Unexpected behaviour with numpy advanced slicing in named arrays


When using numpy named arrays I observe a different behaviour in the following two cases:

  1. case: first using an index array for advanced slicing and then selecting a subarray by name
  2. case: first selecting a subarray by name and then using an index array for advanced slicing

The follwing code presents an example

import numpy as np

a = np.ones(5)
data = np.array(zip(a, a, a), dtype=[("x", float), ("y", float), ("z", float)])

# case 1
# does not set elements 1, 3 and 4 of data to 22
data[[1, 3, 4]]["y"] = 22    
print data["y"]  # -> [ 1.  1.  1.  1.  1.]

# case 2
# set elements 1, 3 and 4 of data to 22
data["y"][[1, 3, 4]] = 22
print data["y"]  # -> [  1.  22.   1.  22.  22.]

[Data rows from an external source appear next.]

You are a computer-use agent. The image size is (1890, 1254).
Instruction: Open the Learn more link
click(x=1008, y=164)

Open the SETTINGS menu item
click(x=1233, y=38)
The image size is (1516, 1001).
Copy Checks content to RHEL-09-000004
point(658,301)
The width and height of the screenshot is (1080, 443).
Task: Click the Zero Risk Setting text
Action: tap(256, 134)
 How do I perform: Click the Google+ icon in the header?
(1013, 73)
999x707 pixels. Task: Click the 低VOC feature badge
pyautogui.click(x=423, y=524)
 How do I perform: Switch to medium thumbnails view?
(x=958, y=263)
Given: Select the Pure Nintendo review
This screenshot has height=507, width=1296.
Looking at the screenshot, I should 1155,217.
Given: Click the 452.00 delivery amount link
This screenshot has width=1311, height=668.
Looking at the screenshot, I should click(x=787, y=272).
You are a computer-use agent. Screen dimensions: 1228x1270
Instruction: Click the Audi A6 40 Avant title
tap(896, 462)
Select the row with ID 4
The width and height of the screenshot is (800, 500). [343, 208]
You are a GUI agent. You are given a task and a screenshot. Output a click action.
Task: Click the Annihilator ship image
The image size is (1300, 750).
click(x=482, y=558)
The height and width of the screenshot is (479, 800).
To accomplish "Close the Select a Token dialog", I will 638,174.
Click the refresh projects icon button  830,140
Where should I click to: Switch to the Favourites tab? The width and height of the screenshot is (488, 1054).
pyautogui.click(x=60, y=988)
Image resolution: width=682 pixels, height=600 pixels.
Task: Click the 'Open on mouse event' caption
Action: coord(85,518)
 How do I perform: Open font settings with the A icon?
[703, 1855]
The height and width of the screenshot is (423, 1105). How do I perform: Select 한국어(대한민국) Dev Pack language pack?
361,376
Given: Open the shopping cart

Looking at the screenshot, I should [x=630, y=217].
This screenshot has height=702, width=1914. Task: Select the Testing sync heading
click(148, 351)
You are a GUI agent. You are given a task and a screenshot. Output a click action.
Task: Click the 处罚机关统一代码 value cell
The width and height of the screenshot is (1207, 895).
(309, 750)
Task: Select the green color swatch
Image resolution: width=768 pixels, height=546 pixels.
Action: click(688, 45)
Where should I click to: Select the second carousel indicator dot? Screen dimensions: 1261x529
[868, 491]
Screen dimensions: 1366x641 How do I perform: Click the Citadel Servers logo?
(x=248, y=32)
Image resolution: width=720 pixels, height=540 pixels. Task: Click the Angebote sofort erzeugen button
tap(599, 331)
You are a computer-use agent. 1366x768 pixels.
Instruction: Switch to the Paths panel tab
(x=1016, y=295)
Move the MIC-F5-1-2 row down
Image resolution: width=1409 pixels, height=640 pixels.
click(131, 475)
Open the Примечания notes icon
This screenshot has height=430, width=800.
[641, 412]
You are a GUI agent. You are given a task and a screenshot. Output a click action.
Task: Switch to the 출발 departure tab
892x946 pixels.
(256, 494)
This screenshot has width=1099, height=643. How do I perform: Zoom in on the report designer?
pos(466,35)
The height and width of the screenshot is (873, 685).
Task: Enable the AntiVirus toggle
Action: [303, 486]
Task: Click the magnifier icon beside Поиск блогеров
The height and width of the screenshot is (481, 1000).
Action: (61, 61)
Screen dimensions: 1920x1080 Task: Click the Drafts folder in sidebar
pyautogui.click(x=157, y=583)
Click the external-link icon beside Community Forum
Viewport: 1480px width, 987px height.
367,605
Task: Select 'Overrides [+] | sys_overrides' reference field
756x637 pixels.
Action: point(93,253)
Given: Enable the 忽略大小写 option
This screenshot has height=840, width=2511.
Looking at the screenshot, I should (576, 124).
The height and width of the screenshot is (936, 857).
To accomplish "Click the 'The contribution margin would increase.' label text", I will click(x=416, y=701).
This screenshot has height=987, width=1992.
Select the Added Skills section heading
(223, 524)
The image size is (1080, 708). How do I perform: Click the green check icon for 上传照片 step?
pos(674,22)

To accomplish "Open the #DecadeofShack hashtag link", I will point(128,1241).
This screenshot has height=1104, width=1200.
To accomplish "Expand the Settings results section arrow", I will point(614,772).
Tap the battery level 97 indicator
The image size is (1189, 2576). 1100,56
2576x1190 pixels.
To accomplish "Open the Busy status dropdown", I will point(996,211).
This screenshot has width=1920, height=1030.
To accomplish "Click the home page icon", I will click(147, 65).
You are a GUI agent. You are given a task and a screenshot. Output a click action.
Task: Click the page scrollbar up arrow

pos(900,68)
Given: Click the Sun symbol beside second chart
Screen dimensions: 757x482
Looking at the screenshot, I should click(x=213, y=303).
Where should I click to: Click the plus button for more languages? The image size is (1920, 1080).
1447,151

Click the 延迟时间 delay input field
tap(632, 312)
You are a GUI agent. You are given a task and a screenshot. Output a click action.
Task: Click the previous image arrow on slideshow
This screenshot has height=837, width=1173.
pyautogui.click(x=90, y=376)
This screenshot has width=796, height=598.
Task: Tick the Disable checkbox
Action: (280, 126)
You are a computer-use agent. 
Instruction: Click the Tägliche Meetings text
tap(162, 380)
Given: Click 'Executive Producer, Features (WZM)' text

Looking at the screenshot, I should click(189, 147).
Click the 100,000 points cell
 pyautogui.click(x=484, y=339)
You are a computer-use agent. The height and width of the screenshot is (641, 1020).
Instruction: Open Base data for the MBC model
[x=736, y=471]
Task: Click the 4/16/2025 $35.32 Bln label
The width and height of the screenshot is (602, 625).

The output of the two print commands is [ 1. 1. 1. 1. 1.] and [ 1. 22. 1. 22. 22.]. Why does changing the order of the selections lead to different results when setting the elements?


Solution

  • Indexing with a list or array always returns a copy rather than a view:

    In [1]: np.may_share_memory(data, data[[1, 3, 4]])
    Out[1]: False
    

    Therefore the assignment data[[1, 3, 4]]["y"] = 22 is modifying a copy of data[[1, 3, 4]], and the original values in data will be unaffected.

    On the other hand, referencing a field of a structured array returns a view:

    In [2]: np.may_share_memory(data, data["y"])
    Out[2]: True
    

    so assigning to data["y"][[1, 3, 4]] will affect the corresponding elements in data.